Über den Verein

Es beginnt wie in einem schlechten Horrorfilm: Ein junges Pärchen ist mit dem Auto unterwegs, plötzlich ist der Tank leer. Auf der Suche nach Hilfe geraten sie in eine mysteriöse Villa ...!
So beginnt die Handlung des diesjährigen Stücks „Der Zauberlehrling“, das in diesem Sommer von den Akteuren der Schauspielgruppe „keck&co“ im Innenhof des Stifts St. Georgen auf die Bühne gebracht wird. Die WOCHE schaute bei den Proben vorbei.
„Wir haben unser Stück heuer auch deshalb ausgewählt, weil sich unsere Maskenbildnerin, Andrea Wagner, endlich wieder einmal eine richtige Herausforderung gewünscht hat“, meint Hermann Traninger, Schriftführer des Ensembles, der die Proben kurz fürs WOCHE-Interview unterbricht. Insgesamt stehen neun Aufführungen am Programm. Die gleichnamige Ballade „Der Zauberlehrling“ des Weimarer Dichterfürsten Johann Wolfgang von Goethe dient als Grundlage für das Theaterstück.

Premiere am 12. Juli
Die Premiere des „gruseligen“ Stücks findet zwar erst am 12. Juli statt, die wichtigsten Akteure lernen aber schon fleißig ihre Texte und treffen sich regelmäßig, um gemeinsam den Ablauf diverser Sequenzen der ungewöhnlichen Theaterproduktion durchzuspielen.

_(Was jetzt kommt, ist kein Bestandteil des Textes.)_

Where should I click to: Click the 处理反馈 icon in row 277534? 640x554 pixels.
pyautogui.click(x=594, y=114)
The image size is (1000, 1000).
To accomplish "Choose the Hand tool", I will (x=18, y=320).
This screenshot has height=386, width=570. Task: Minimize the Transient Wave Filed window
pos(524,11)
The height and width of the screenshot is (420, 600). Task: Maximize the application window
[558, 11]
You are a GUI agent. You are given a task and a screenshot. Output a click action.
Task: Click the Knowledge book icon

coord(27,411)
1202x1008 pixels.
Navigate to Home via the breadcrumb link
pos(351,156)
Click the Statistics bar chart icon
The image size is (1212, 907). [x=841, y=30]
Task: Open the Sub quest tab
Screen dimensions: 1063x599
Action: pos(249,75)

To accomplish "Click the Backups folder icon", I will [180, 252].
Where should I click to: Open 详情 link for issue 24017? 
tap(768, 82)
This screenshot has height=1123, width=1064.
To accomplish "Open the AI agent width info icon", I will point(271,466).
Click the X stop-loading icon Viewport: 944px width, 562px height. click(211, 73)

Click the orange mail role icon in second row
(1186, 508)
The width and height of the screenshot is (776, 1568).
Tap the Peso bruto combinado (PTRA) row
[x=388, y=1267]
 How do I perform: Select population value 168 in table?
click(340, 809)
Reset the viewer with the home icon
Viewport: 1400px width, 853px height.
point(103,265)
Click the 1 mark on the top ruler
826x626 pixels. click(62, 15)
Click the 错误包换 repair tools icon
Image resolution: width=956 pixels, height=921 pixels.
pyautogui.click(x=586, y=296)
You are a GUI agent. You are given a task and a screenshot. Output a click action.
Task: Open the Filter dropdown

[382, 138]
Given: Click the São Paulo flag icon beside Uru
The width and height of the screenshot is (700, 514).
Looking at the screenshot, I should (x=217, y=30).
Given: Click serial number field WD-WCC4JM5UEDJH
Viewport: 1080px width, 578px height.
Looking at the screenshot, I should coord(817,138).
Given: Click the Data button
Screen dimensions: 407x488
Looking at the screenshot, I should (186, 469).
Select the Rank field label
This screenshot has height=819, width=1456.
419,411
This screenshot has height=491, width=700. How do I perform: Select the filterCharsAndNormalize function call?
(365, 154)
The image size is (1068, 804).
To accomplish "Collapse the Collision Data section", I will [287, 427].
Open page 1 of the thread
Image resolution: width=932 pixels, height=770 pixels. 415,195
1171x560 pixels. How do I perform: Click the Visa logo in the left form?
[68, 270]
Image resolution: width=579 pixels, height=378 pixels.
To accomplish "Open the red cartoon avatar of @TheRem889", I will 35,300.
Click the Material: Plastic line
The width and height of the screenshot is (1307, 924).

Ungewöhnlich waren die Stücke immer wieder, die von der Amateurtheatergruppe mit hohem Qualitätsanspruch erarbeitet wurden. „Jedermann“ vor zwei Jahren und zuletzt „Romeo und Juliska“ sind der Beweis dafür, dass man ein großes Publikum durchaus mit innovativen Ideen erreichen und begeistern kann.